- Task directions:
Omit all pictures. Print the remaining lines exactly, from the start of the data through the line containing "Task: Open the Nestle hot cocoa product image".

━━━━━━━━

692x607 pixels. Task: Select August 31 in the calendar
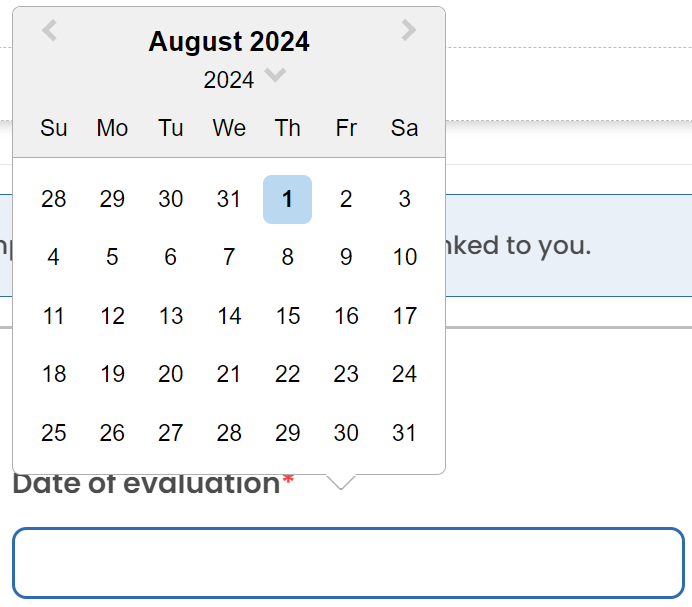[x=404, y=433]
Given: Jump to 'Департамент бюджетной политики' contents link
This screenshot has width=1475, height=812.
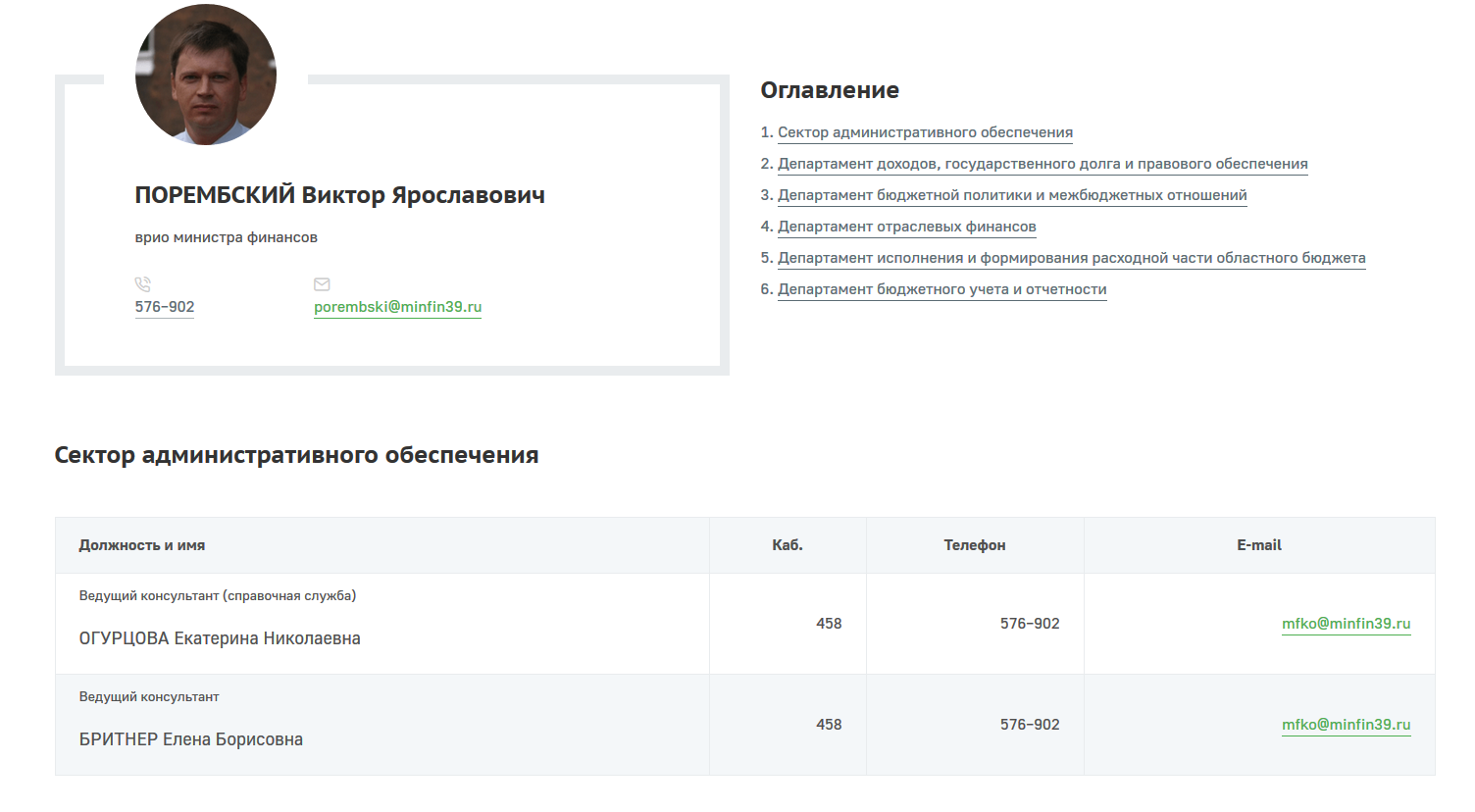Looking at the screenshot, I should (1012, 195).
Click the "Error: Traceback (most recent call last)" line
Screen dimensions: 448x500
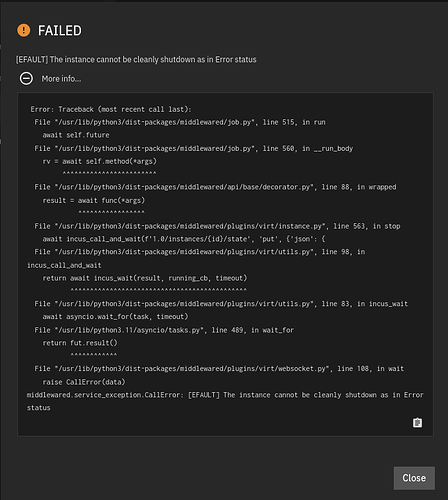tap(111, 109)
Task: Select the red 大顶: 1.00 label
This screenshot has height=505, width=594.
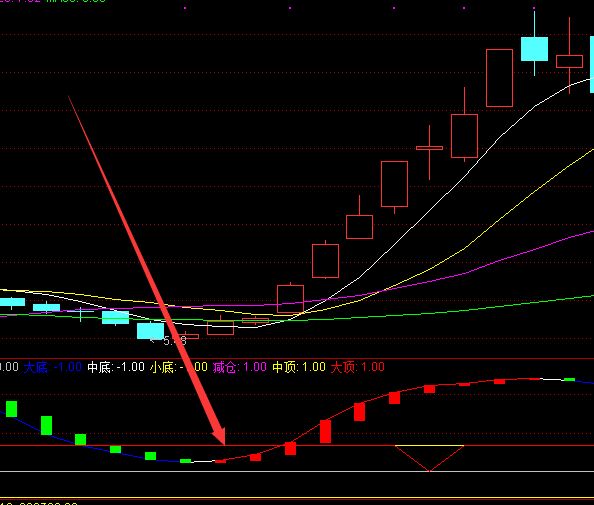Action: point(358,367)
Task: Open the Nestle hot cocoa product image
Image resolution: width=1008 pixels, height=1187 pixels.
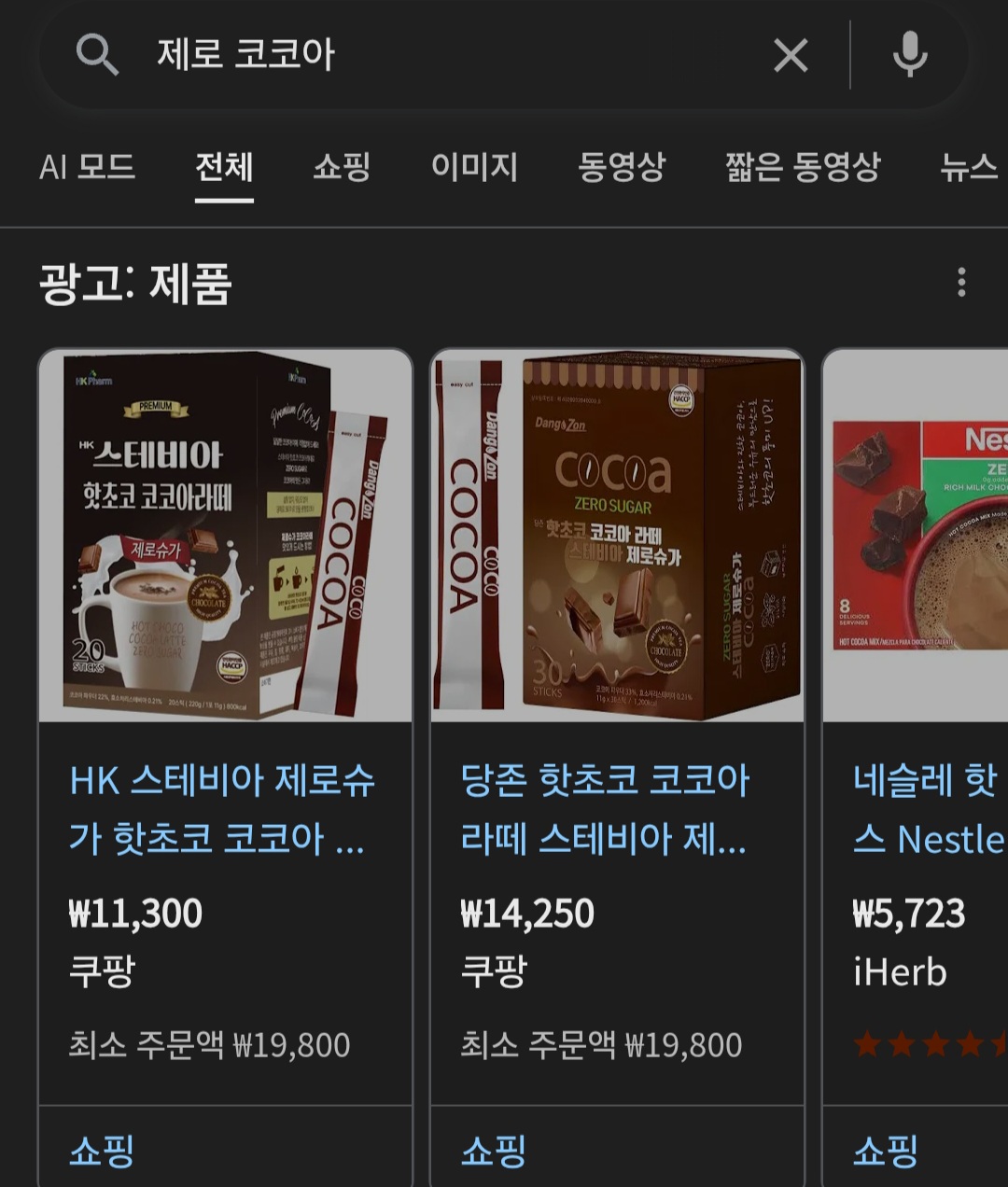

━━━━━━━━

- Response below:
692x607 pixels. Task: Select August 31 in the calendar
[x=404, y=433]
Given: Jump to 'Департамент бюджетной политики' contents link
This screenshot has width=1475, height=812.
Looking at the screenshot, I should (1012, 195).
Click the "Error: Traceback (most recent call last)" line
Screen dimensions: 448x500
tap(111, 109)
Task: Select the red 大顶: 1.00 label
This screenshot has height=505, width=594.
Action: point(358,367)
Task: Open the Nestle hot cocoa product image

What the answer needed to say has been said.